Cette rareté des travaux concernant l’accès aux grands lacs contraste avec l’acuité toute particulière que prend cette question dans un contexte où les pressions touristiques, urbaines et foncières sont fortes. Si ces pressions ont été mieux étudiées à propos des littoraux maritimes (Buhot et al., 2009), elles apparaissent sinon égales, du moins comparables, sur les littoraux de certains grands lacs alpins très urbanisés et mis en tourisme, qu’il s’agisse du Léman, du lac d’Annecy ou encore des grands lacs italiens (Magni, Chinaglia, 2007 ; Laslaz et al., 2015).

L’accès à l’espace, entre « privatisation » et « publicisation »

L’accès aux espaces récréatifs est pris dans une dialectique qui articule dynamiques de privatisation et de publicisation. La privatisation constitue un questionnement récurrent dans la littérature relative aux espaces publics urbains. Ces travaux insistent sur la prolifération de territoires privatisés, qui annoncerait la disparition de tout espace public (Decroly et al., 2003). En cela, ces analyses s’inscrivent dans un courant de recherche qui emprunte à la géographie radicale anglo-saxonne et à sa critique de la ville néolibérale fragmentée et ségréguée (Davis, 1992 ; Mitchell, 2003). Ces travaux font ainsi le constat d’une « atomisation accrue des territoires urbains, desquels les espaces publics traditionnels […] seraient en passe de disparaître au profit d’une constellation d’enclaves aisées exclusivement dévolues à la consommation ou à l’entre-soi de leurs usagers » (Decroly et al., 2003). Toute une littérature s’intéresse ainsi aux espaces publics urbains en tant qu’ils seraient menacés par le développement des enclaves résidentielles (Le Goix, 2001 ; Madoré, 2005) et des « espaces privés d’allure publique » (Dessouroux, 2003), comme les enclaves touristiques (Auvray, 2012), les centres commerciaux (Ghorra-Gobin, 2001) ou encore les parcs de loisirs (Didier, 2001).

La notion de publicisation (Tomas, 2001 ; Gasnier, 2006 ; Banos, Sabatier, 2010) est, quant à elle, plutôt mobilisée dans des travaux portant sur les espaces ruraux ou périurbains (espaces agricoles, espaces ouverts au sens large), en lien avec le développement des loisirs de plein air.

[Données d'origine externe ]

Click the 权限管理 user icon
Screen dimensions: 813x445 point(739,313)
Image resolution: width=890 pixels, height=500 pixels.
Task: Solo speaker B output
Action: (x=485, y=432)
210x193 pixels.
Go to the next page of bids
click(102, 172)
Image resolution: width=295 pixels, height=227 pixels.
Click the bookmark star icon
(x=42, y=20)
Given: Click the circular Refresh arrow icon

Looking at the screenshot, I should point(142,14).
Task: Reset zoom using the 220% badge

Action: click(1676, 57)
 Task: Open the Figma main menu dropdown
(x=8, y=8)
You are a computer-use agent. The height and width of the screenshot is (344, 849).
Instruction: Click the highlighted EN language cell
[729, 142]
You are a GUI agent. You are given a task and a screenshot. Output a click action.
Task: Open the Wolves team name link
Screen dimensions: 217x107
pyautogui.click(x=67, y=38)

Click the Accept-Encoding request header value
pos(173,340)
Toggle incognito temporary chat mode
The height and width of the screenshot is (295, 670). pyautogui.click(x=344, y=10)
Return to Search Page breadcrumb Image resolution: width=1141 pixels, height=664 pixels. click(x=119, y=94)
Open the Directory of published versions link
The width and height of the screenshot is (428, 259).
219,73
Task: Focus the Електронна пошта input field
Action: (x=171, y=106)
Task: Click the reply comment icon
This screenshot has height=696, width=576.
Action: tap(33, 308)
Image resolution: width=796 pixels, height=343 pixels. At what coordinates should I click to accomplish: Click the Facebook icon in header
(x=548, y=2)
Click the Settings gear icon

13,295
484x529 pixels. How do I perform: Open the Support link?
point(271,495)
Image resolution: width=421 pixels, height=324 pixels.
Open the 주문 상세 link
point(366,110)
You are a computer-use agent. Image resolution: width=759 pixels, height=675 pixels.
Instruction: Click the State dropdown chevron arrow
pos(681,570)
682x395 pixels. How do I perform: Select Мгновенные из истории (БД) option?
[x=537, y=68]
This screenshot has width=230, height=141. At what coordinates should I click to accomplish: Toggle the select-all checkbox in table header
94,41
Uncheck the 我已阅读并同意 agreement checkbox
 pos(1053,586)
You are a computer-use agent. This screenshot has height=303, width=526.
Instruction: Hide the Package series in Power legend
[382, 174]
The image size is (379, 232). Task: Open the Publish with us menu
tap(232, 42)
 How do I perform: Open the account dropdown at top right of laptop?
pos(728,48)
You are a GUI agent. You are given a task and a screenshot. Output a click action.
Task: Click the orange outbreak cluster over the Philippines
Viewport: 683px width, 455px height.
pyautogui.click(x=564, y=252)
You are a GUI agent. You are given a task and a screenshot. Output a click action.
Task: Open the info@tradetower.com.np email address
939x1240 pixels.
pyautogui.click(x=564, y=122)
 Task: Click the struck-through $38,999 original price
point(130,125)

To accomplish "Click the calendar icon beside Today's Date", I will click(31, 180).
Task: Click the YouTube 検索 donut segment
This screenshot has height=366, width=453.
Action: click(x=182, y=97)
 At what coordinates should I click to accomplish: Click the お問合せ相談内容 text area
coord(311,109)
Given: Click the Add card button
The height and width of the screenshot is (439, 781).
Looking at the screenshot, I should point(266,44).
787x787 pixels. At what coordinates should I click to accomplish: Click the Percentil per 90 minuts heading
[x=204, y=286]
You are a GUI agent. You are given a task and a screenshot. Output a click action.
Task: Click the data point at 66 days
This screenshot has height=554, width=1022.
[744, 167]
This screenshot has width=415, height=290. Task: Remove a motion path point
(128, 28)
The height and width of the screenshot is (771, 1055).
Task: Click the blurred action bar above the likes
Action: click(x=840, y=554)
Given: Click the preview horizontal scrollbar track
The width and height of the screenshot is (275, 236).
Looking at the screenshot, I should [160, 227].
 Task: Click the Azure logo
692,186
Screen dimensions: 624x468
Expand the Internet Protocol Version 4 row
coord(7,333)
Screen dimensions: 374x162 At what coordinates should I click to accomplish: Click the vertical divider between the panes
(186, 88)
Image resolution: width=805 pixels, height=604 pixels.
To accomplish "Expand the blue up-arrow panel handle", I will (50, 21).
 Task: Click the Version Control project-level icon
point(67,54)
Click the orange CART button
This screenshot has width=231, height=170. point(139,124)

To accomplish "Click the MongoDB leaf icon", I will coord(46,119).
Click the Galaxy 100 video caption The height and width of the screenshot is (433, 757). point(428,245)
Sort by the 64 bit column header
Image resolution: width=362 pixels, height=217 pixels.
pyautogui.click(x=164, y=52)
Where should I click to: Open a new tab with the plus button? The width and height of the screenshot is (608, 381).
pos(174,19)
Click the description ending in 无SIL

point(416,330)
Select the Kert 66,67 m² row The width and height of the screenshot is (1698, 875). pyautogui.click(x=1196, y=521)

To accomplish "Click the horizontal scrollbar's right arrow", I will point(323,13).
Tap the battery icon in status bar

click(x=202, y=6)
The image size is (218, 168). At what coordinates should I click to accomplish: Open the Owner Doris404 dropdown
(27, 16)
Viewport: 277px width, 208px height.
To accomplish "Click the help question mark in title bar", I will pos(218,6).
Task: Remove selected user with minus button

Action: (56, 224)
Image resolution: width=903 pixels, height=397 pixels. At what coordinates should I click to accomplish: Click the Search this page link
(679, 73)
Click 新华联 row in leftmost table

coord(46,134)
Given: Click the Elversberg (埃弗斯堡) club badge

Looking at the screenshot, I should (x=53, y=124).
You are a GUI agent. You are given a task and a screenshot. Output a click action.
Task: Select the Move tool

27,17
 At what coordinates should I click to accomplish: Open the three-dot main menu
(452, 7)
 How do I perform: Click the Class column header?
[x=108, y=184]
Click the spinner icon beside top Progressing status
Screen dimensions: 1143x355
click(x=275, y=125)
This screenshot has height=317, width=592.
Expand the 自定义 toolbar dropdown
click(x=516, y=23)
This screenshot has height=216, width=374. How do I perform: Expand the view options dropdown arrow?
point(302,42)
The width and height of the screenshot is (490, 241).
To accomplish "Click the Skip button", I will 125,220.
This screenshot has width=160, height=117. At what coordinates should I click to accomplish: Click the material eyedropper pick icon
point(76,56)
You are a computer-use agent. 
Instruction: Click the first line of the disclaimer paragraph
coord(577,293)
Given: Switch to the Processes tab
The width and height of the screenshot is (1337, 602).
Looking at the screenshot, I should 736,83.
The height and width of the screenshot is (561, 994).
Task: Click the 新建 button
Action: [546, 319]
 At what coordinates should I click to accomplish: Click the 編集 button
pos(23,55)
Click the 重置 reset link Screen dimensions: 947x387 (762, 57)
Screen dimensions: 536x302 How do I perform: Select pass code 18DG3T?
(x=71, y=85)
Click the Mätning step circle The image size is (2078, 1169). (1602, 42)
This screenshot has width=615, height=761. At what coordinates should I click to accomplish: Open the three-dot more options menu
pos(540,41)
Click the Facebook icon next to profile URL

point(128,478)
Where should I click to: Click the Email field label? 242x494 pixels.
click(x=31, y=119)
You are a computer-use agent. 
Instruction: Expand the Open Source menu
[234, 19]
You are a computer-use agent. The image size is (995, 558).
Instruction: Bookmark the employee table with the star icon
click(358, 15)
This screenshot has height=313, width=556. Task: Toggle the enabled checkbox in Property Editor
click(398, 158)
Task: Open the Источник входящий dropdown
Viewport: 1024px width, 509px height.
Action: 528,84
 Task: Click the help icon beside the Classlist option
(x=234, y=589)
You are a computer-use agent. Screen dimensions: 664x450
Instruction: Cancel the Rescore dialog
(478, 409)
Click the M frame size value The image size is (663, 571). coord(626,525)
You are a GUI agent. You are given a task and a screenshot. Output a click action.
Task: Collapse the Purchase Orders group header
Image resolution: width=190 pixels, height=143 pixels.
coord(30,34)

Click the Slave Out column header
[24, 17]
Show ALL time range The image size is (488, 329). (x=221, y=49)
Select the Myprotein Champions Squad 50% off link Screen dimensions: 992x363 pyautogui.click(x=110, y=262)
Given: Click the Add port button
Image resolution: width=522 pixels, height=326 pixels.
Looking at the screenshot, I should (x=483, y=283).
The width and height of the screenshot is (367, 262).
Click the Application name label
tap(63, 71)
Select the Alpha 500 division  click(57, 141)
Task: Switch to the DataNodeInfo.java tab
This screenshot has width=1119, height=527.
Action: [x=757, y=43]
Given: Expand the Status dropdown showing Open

Les espaces ouverts situés en périphérie des villes, bien que souvent de propriété privée, sont fréquentés de manière croissante par les habitants des villes, ce qui tend à les transformer à la fois en espaces publics et en objets de débat public (Clément, 2012). Certains travaux insistent sur la double dynamique de privatisation/publicisation, que ce soit entre types d’espaces – la publicisation des espaces ruraux répondrait à la privatisation des espaces urbains (Tomas, 2001) – ou au sein d’un même espace – la publicisation de l’espace rural entraînant des formes de privatisation, notamment une clôture plus systématique des propriétés (Banos, Sabatier, 2010).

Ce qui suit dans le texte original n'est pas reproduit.